Dive Brief:
- Tokai Pharmaceuticals will abandon a clinical study testing the efficacy of its lead drug candidate galeterone, which was in development for use in men with treatment-naïve metastatic castration-resistant prostrate cancer (mCRPC) whose tumors express a certain mutation, the company said Tuesday. Tokai stock dropped sharply after the news was announced Tuesday.
- Tokai discontinued the study after a data monitoring committee determined galeterone would probably not meet its primary endpoint. The trial was designed to compare the efficacy of galeterone, an oral small-molecule drug, versus Medivation's Xtandi in increasing progression-free survival.

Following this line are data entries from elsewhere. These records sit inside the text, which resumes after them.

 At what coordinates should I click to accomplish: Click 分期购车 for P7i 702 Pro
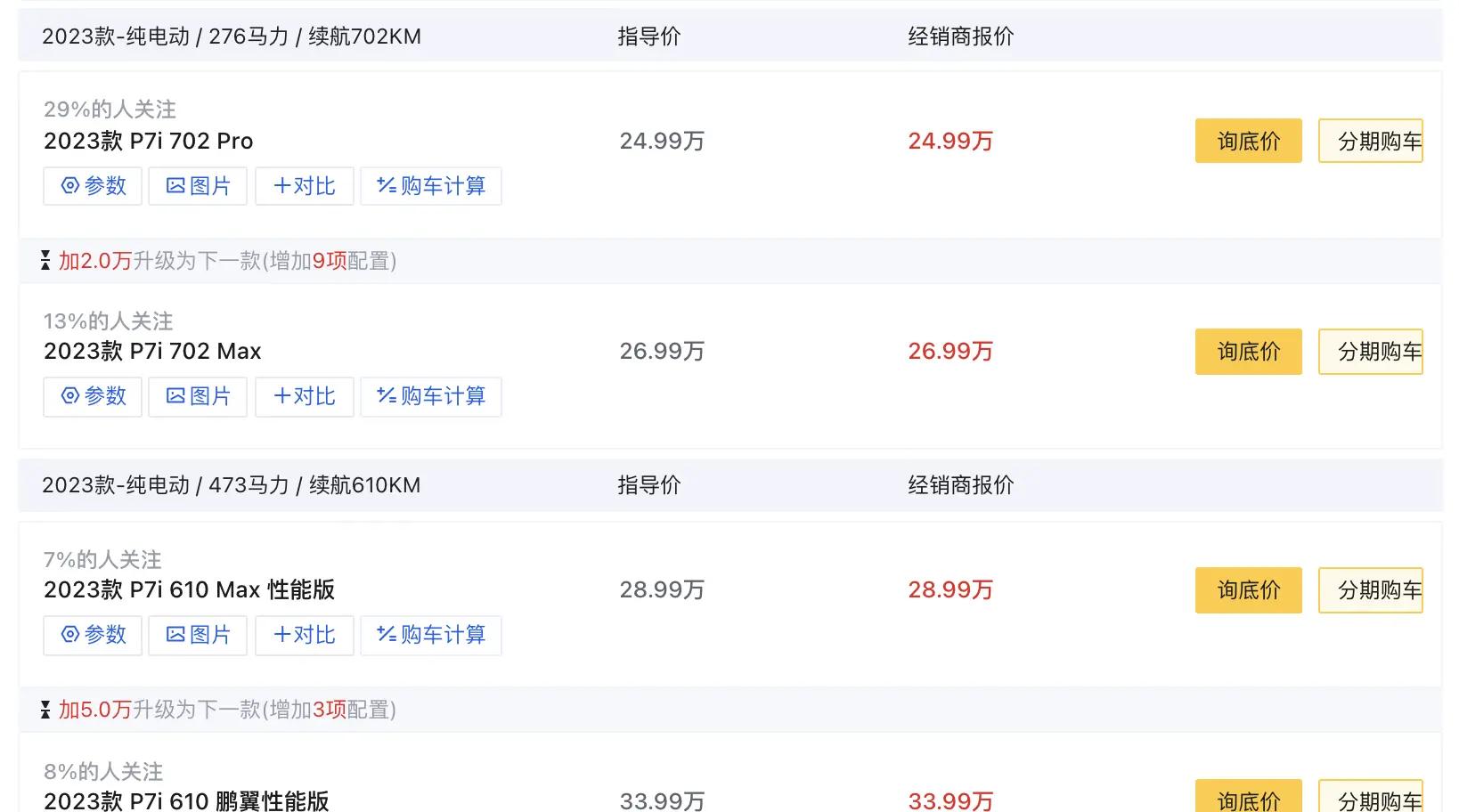click(x=1371, y=141)
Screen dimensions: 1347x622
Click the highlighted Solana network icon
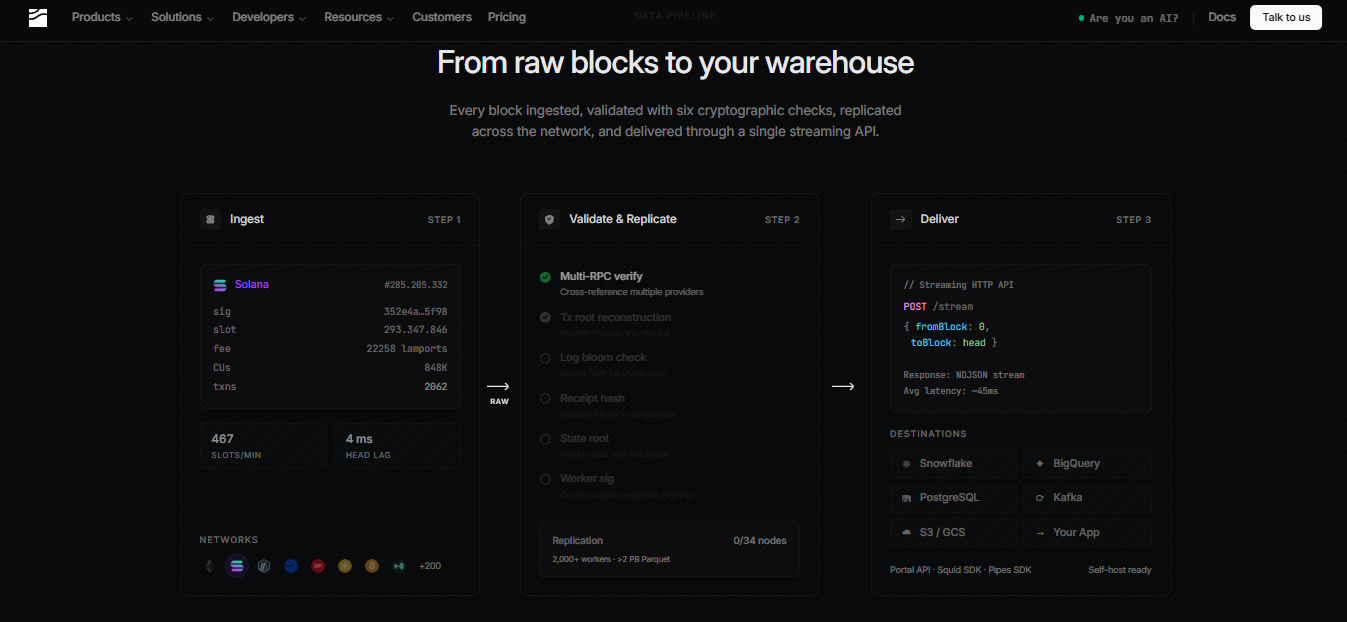pyautogui.click(x=237, y=566)
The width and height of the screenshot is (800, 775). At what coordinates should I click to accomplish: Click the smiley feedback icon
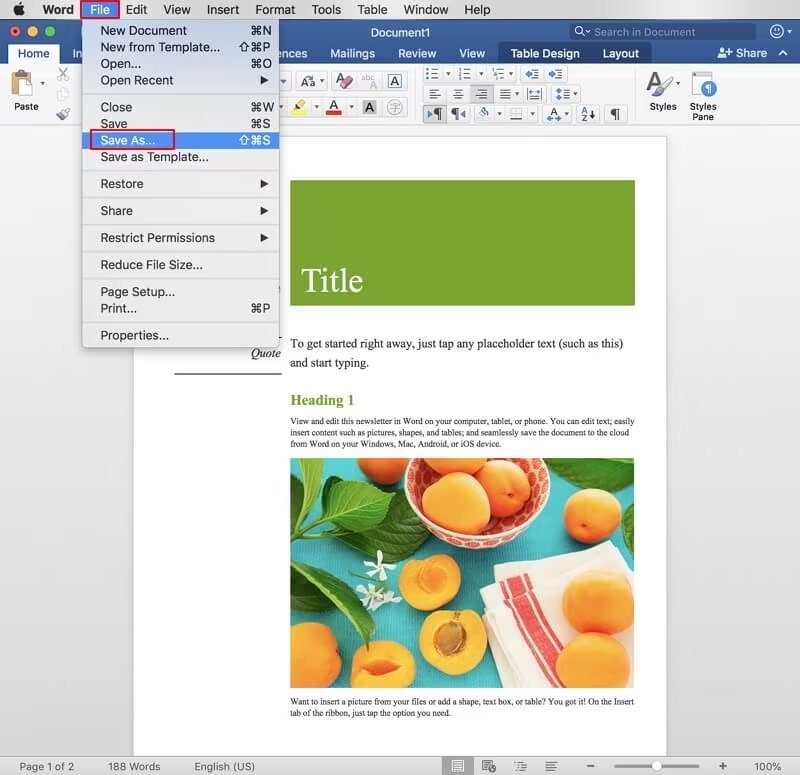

- However, the company plans to continue testing galeterone in men whose mCRPC is resistant to Xtandi. In addition, researchers will evaluate the drug's efficacy in mCRPC patients whose cancer had progressed after treatment with either Xtandi or Johson & Johnson's Zytiga.
Dive Insight:
Tokai had hoped its focus on the AR-V7 mutation would yield benefits and set galeterone apart from other drugs. The trial was the first to focus on men with AR-V7 positive mCRPC.
“We are very disappointed by this outcome, said Jodie Morrison, President and Chief Executive Officer of Tokai. "An immediate priority is to analyze the unblinded study data in detail as we evaluate potential paths forward for galeterone and our pipeline."
Over 180,000 men in the U.S. develop prostrate cancer each year. And while the cancer has a high survival rate, the American Cancer Society estimates over 26,000 men will die from the disease. Many of the deaths occur after the patients develop resistance to treatment, so companies like Tokai are attempting to design drugs to meet that gap.
Medivation has attracted a number of suitors (most prominently Sanofi) due to the success of its prostate cancer drug Xtandi, which hit $1.9 billion in sales last year. Medivation co-markets the drug with the Japanese company Astellas. As a comparison, Johnson & Johnson's Zytiga brought in $2.2 billion in 2015,
But Tokai plans to battle on. As with other treatments, patients can develop resistance to Xtandi and Zytiga, and Tokai aims to study galeterone as a back-up option to those drugs.
The clock is ticking on Tokai's financial resources, however. The company said it had about $44 million in cash and equivalents as of June 30. That won't last long it it keeps burning through cash - Tokai spent roughly $10 million in the first three months of the year.